We had a spigot soldered on the tub with a hose where we could control the flow of the juice to another tub down next to the river where the boiler was located. My Grandpa was the cooker and we used a boiler instead of an evaporator since you could better control the cooking, an evaporator runs the juice through to fast and leaves a lot of uncooked juice which will turn to sugar and not keep like slow cooked syrup will.
Grandpa used the tub where the juice ran to from the tub at the mill to fill the boiler and add juice if needed during the cooking. Grandpa had a homemade skimmer like Chitter is using in the photo above and a wooden scraper to keep the syrup from sticking to the copper bottom of the boiler which we had built with a medium thick sheet of copper.

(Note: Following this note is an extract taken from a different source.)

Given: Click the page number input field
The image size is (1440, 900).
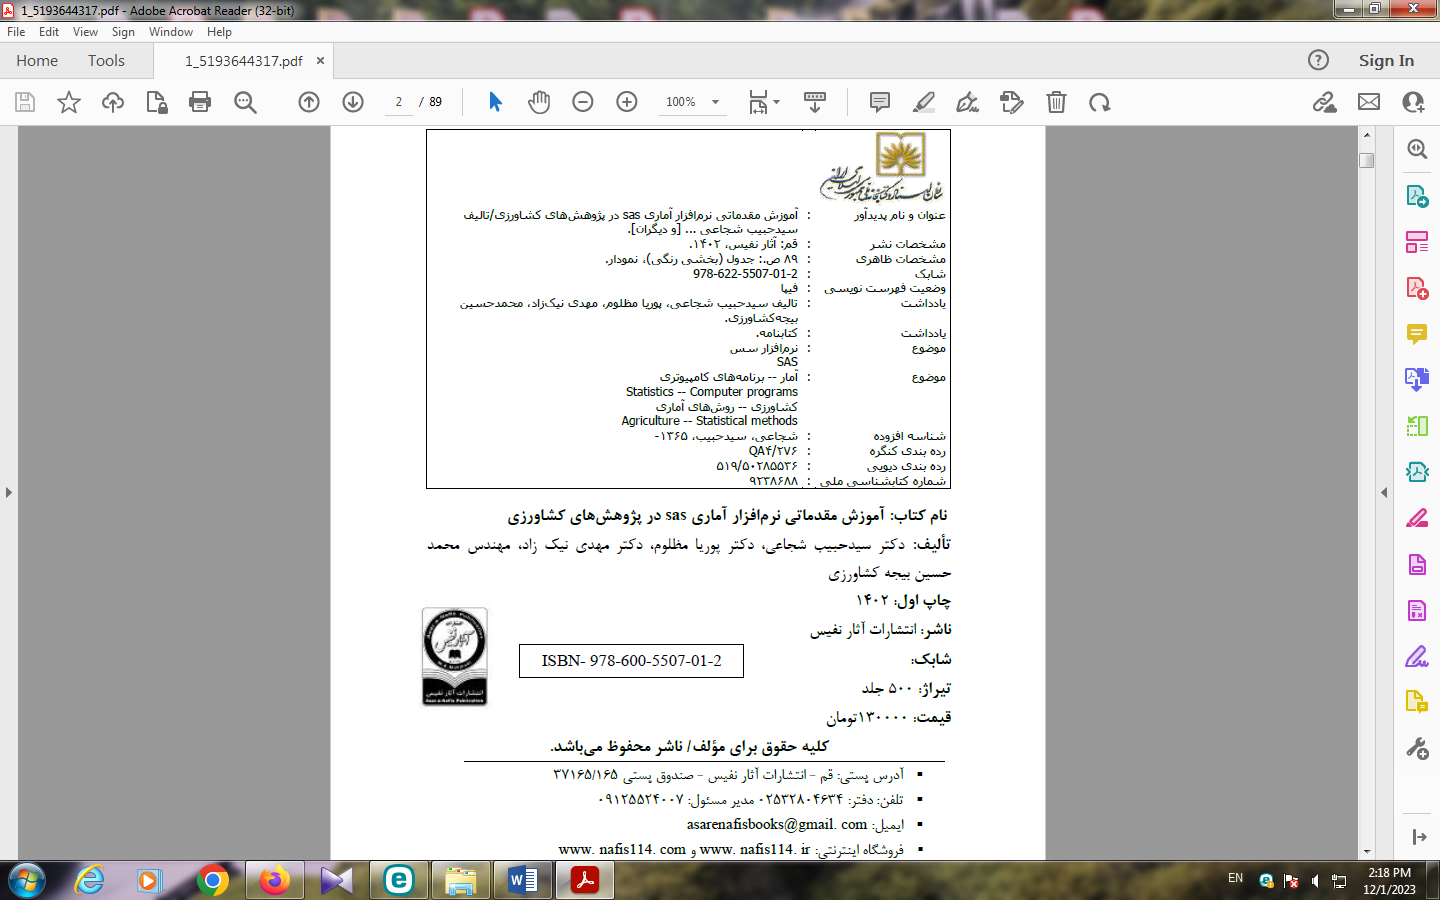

We used a horse to power the mill, the sweep pole which attached to a metal plate that sat down on top of one of the mill rollers which had teeth on the top which meshed with matching teeth on the other roller. This sweep pole had a smaller pole attached to a hole in the larger end of the sweep at a ninety degree configuration, the horse’s reins was fastened to the smaller end of the smaller pole and the harness attached to a single tree which was attached to the larger end of the sweep.
When Grandpa decided the syrup was done it had a lighter bronze color since with the boiler you could cook all the green out without scorching the syrup. The next step required four people to lift the boiler and pour the syrup in five gallon cans which we would transfer to what ever size jar or jug a person wished to purchase.
We always kept the skimmings and mixed them with ground corn and fodder to feed the cattle. Though this involved a lot of labor intensive work and drew Yellow Jackets from several counties I enjoyed it since this was the only time I got to miss school and we always wrapped potatoes in the hot coals under the boiler to enjoy when ever you wanted one, during the course of the day this called for several potatoes, I still love potatoes baked in hot coals with freshly churned butter.
These were hard times but good times. I still have our mill but I haven’t made syrup in years, We usually made between three hundred to three hundred and fifty gallons of syrup a year. I talked to a couple from Franklin a couple of months ago who commented that they wished we still made molasses as it was the best they ever had, it made me feel good that all our hard work was appreciated.”